§ Фрагмент текста:
○ ○ ○ ○ ○

Повесть моей жизни. Воспоминания. 1880 - 1909 - Богданович Татьяна Александровна. Страница 28
Что тут происходило, — начиная с самых роскошных гостиниц и кончая так называемым «самокатом», где ютились кутежные учреждения самого низкого разбора, — не поддается описанию!
Успенского интересовали эти парии. Он непременно хотел видеть их в той обстановке и в те часы, когда начиналась их обязательная служба, и сговорился с Короленко отправиться на ярмарку ночью.
Но тут он натолкнулся на некоторое противодействие. Авдотья Семеновна Короленко была женщина аскетического склада, и «жрицы веселья» возбуждали в ней непобедимое отвращение, пугали ее. Она не допускала и мысли, чтобы Владимир Галактионович и Успенский, которого она высоко ценила, отправились ночью в этот вертеп.
Взглянув с тонкой усмешкой на Короленко, Успенский не настаивал. В свое время все разошлись по своим комнатам спать.
Каково же было изумление Авдотьи Семеновны, когда утром Успенский явился домой с ярмарки.
Не желая вносить разногласие в семью, он оставил в покое Владимира Галактионовича, преспокойно ночью вылез в окно и отправился-таки на ярмарку.
За утренним чаем, он попросил прощения у Авдотьи Семеновны за свое непослушание и рассказал несколько комических сценок, которые ему удалось подсмотреть и которые поддавались передаче.
Авдотья Семеновна махнула на него рукой, как на человека, не укладывающегося в общие мерки.
Несмотря на такие «уклонения», она очень полюбила Успенского, как и он ее, почувствовав в ней человека глубоко искреннего, что ценилось им выше всего. Всякая фальшь, искусственность, наигранность вызывала в Успенском абсолютное неприятие.
Помню, с каким возмущением рассказывал он о полученном им письме от начинающего поэта Д. С. Мережковского.

○ ○ ○ ○ ○

§ Исходные материалы:
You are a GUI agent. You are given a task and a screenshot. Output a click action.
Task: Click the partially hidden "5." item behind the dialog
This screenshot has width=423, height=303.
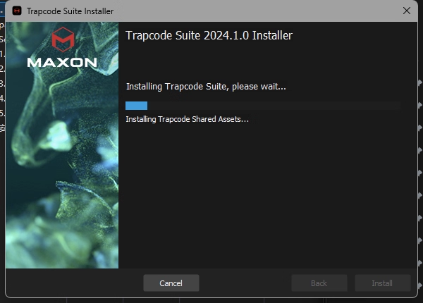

○ ○ ○ ○ ○

§ Задания к упражнению:
**A)** Верны ли по отрывку об Успенском следующие утверждения: (i) Успенский отправился ночью на ярмарку вместе с Короленко; (ii) за утренним чаем Успенский попросил у Авдотьи Семеновны прощения; (iii) после этого случая Авдотья Семеновна охладела к Успенскому? На каждое ответьте «да» или «нет» и приведите решающие слова отрывка дословно.
**B)** Подхватите отрывок об Успенском и продолжите его сразу после последней фразы.
Перечень для этой работы не понадобится.

§ Ответы:
**A)**
(i) Нет: «он оставил в покое Владимира Галактионовича, преспокойно ночью вылез в окно и отправился-таки на ярмарку».
(ii) Да: «За утренним чаем, он попросил прощения у Авдотьи Семеновны за свое непослушание».
(iii) Нет: «Несмотря на такие «уклонения», она очень полюбила Успенского».

**B)**
Мережковский, еще совсем юноша в то время, избрал Успенского своим поверенным, хотя был с ним еле знаком, и написал ему, что встретил девушку, которая ему очень понравилась, но он не может решить, жениться ему на ней или нет. Он не знает, любит ли он ее, не понимает, что такое любовь и просит Успенского объяснить ему это и научить его любить.
— Научить его любить! — изумленно повторял Глеб Иванович. — Научить его, дурака, любить!
Не знаю, что он ответил Мережковскому, но вряд ли переписка между ними продолжалась — слишком это были несходные люди.
После ярмарки Успенский решил поплыть на пароходе по Волге. Дяде нужно было в то же время быть по делам в Уфе. До Самары он мог присоединиться к Успенскому. Тетя, забрав меня, надумала проводить дядю до Самары.
Эта поездка по Волге осталась в моей памяти, как одна из самых приятных и интересных. Я долго берегла веточку туи, которую сорвала в пароходной рубке на память об Успенском.
Окончание гимназии.
Москва. В Петербурге
Наконец, наступил знаменательный год окончания гимназии.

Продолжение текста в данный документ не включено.